◆ **Aim of the exercise**: Write out the lines from the start of the records through the line containing "Looking at the", keeping every word and mark the same. Leave the pictures out of your copy.

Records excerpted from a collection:

+ + + + + + +

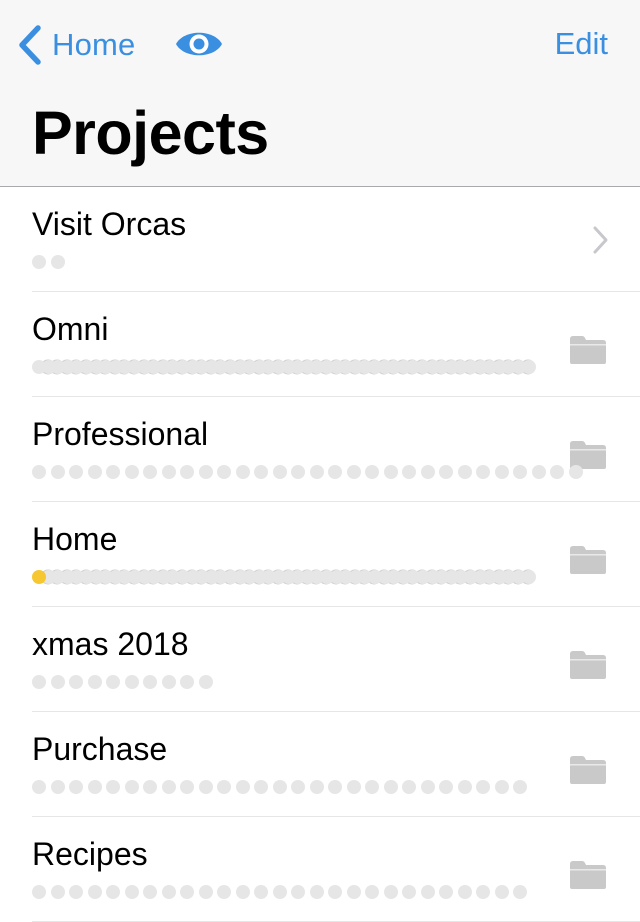 The image size is (640, 922). I want to click on back-button-label: Home, so click(94, 44).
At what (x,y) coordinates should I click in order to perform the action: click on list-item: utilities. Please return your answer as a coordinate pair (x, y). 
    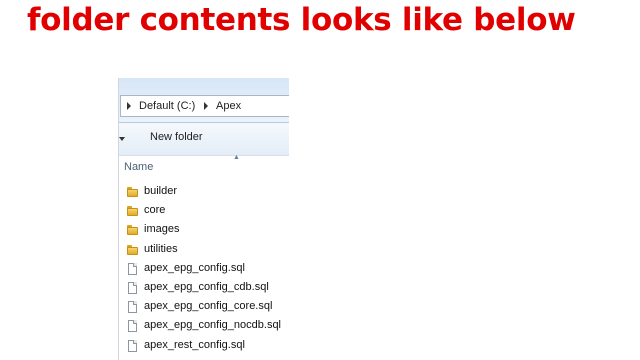
    Looking at the image, I should click on (204, 250).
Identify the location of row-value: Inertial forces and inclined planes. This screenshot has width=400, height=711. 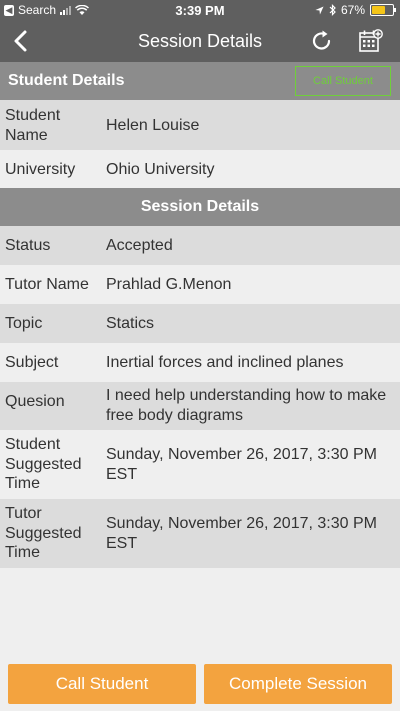
(225, 362).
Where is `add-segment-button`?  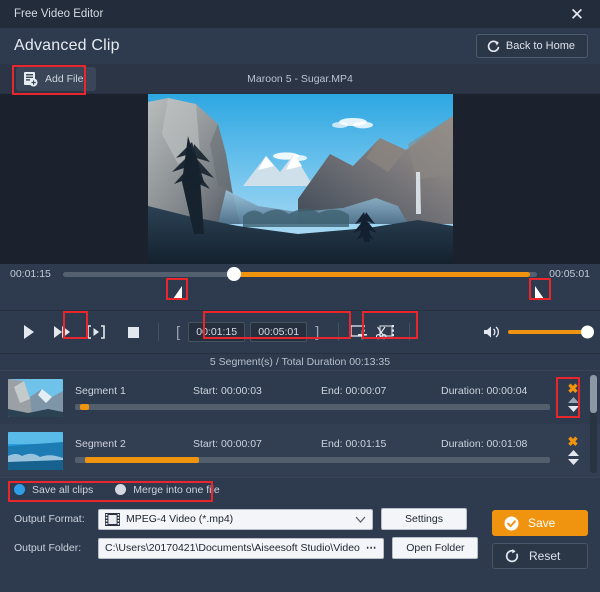 add-segment-button is located at coordinates (358, 332).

+ + + + + + +

◆ **Solved problem**:
 The image size is (640, 922). I want to click on back-button-label: Home, so click(94, 44).
At what (x,y) coordinates should I click in order to perform the action: click on list-item: utilities. Please return your answer as a coordinate pair (x, y). 
    Looking at the image, I should click on (204, 250).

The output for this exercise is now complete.